— START OF RECORDS SHOWN —

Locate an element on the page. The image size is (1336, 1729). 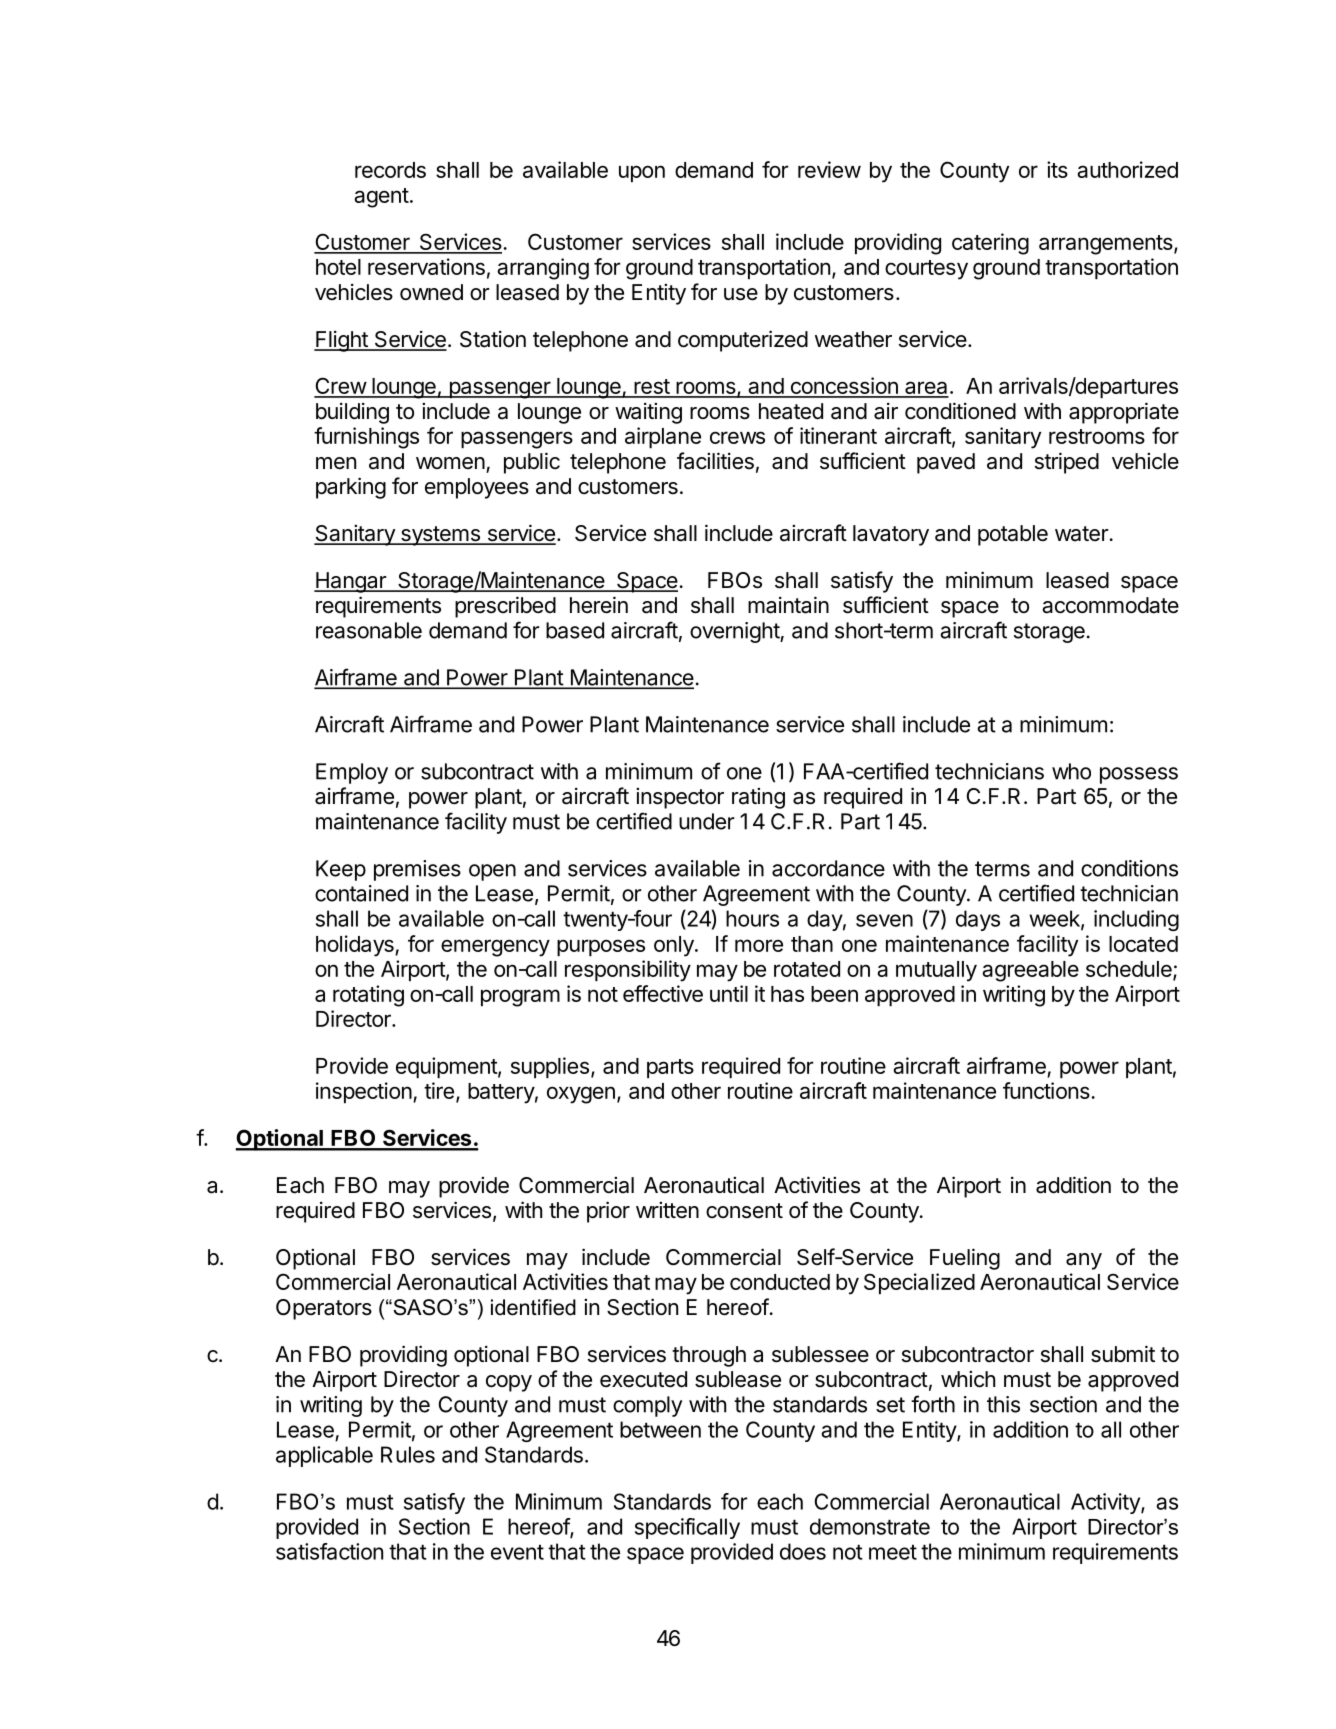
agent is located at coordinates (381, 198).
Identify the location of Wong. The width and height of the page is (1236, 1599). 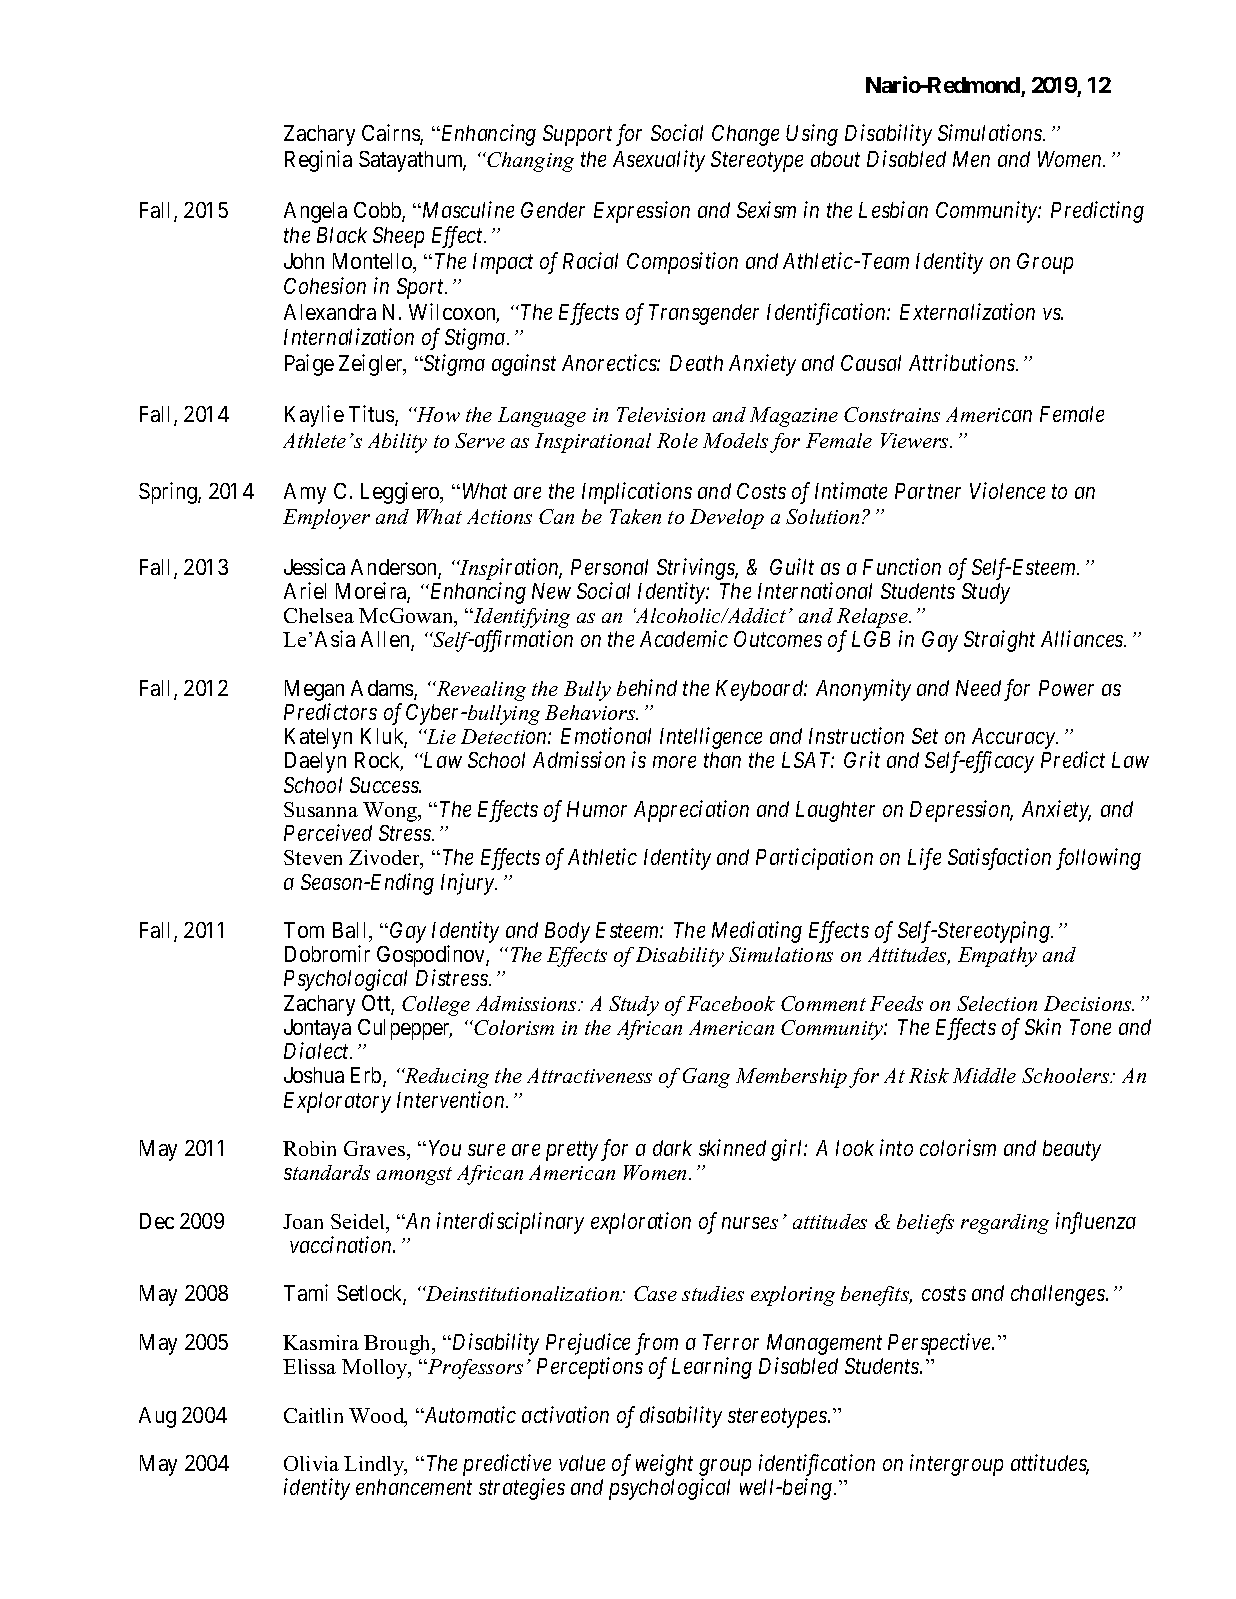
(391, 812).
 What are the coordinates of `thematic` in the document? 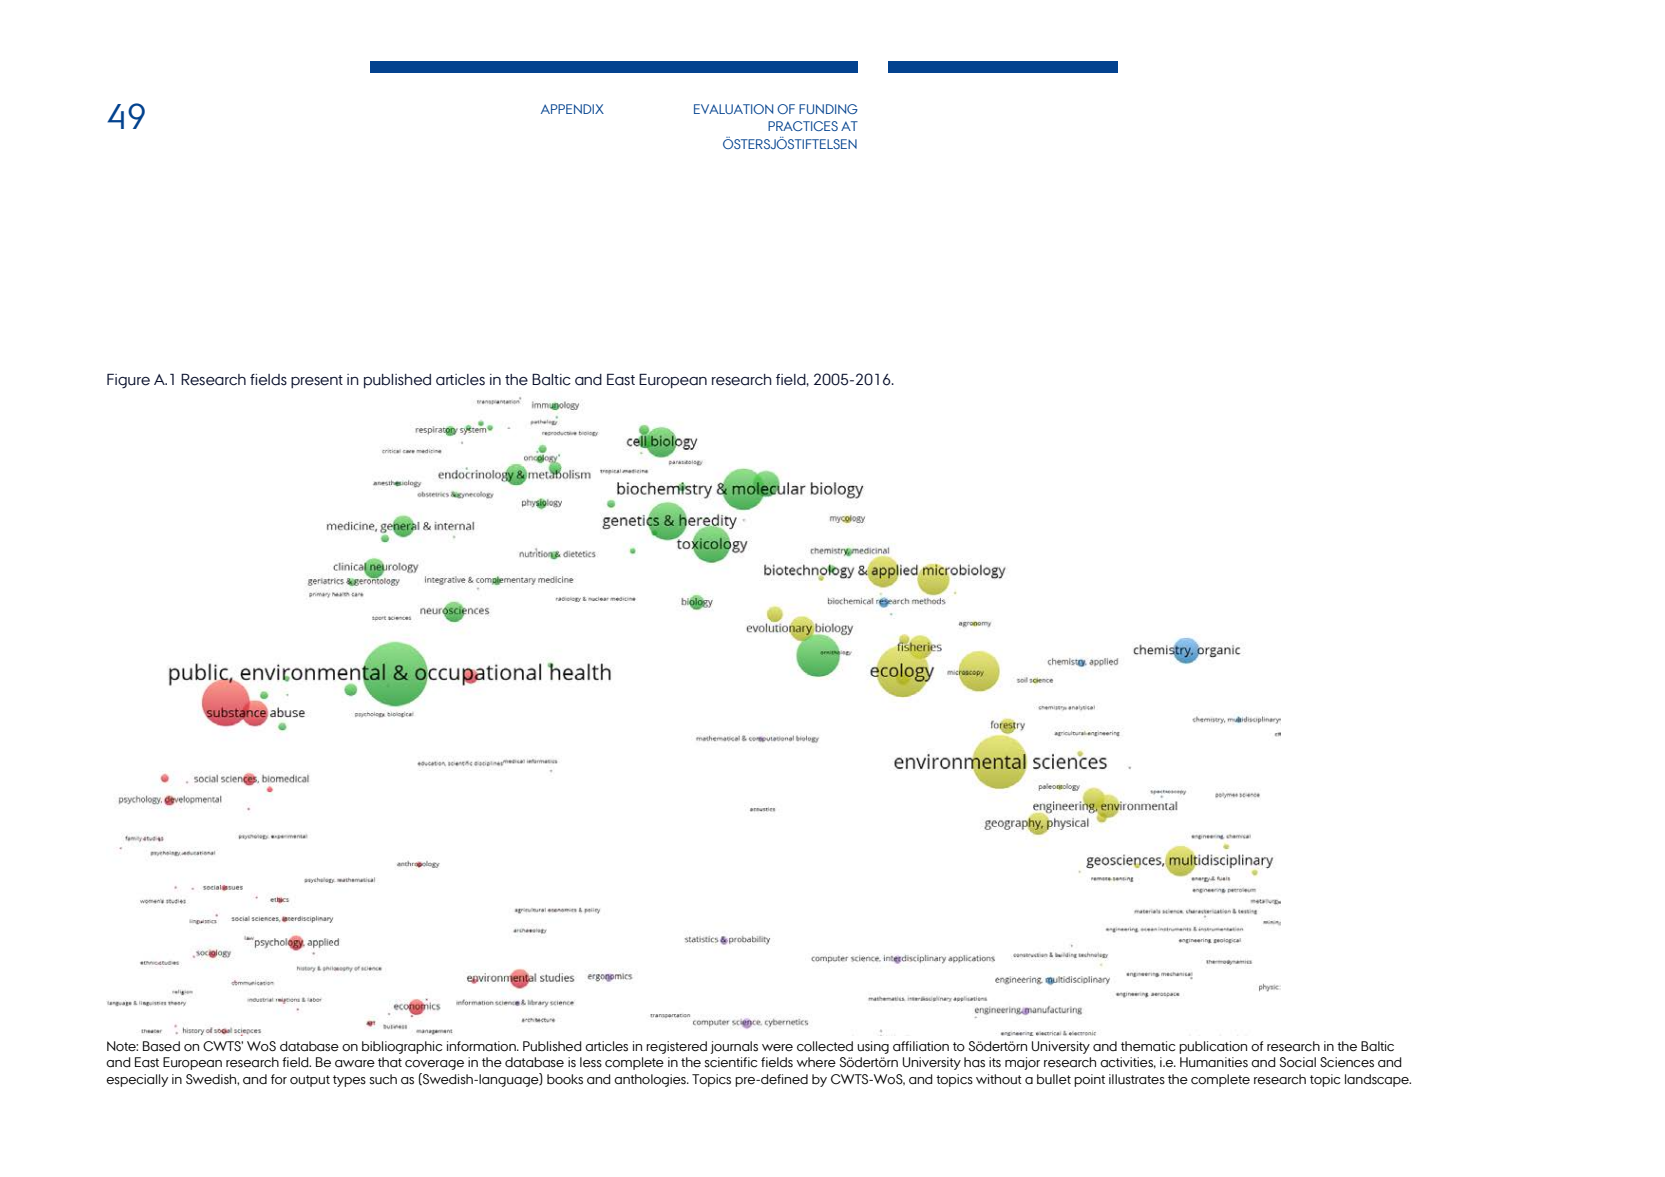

— END OF RECORDS SHOWN —

#### WORK TO COMPLETE
Output the text of all the records above word for word, leaving out the pictures.

#### FULL SOLUTION
Locate an element on the page. The image size is (1336, 1729). 
agent is located at coordinates (381, 198).
Identify the location of Wong. The width and height of the page is (1236, 1599). 
(391, 812).
 What are the coordinates of `thematic` in the document? 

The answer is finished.